##### DATA #####
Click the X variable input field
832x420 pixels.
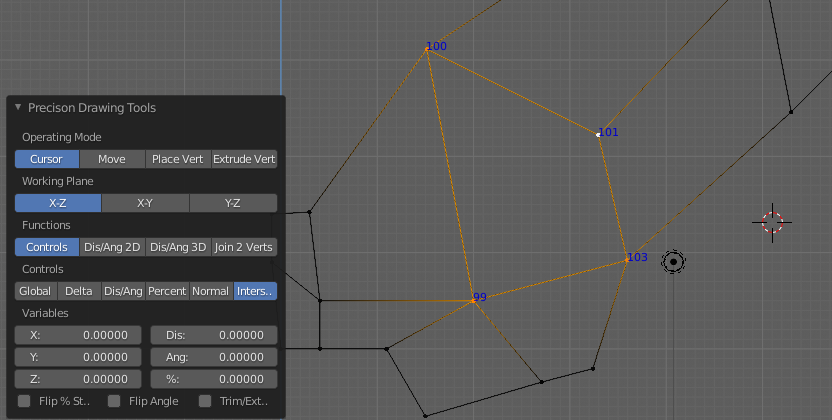pos(78,335)
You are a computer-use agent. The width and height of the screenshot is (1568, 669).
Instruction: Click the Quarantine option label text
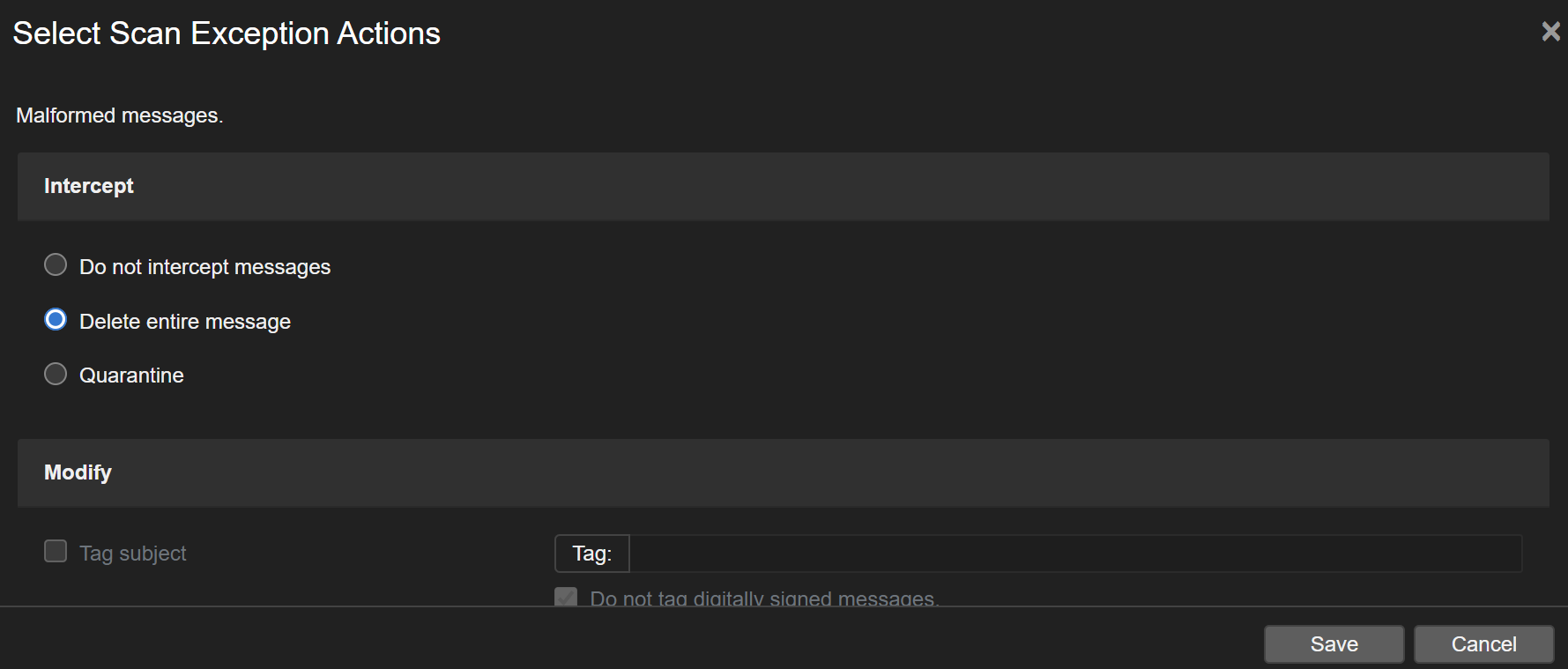coord(131,375)
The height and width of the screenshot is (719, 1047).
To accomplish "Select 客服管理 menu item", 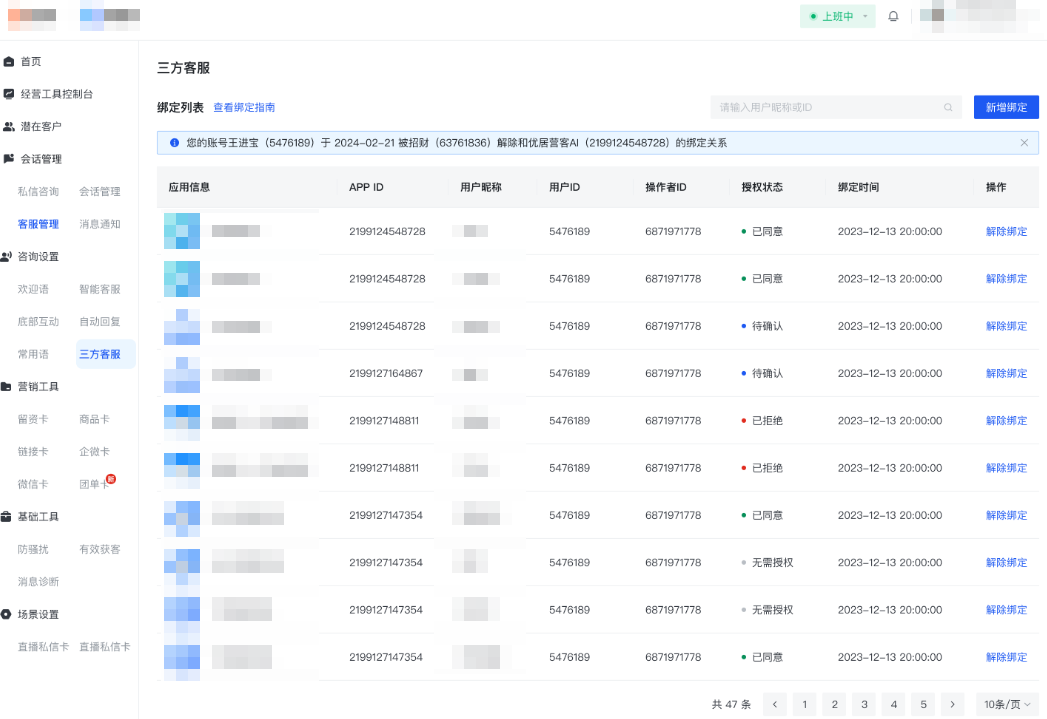I will tap(38, 224).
#####
- WHAT YOU SHOULD DO: From the opening line of the entries above to the line containing "The height and", please transcribe each line exactly, skipping every picture.

- SOLUTION TO THE PROBLEM:
Click the X variable input field
832x420 pixels.
pos(78,335)
You are a computer-use agent. The width and height of the screenshot is (1568, 669).
Instruction: Click the Quarantine option label text
coord(131,375)
The height and width of the screenshot is (719, 1047).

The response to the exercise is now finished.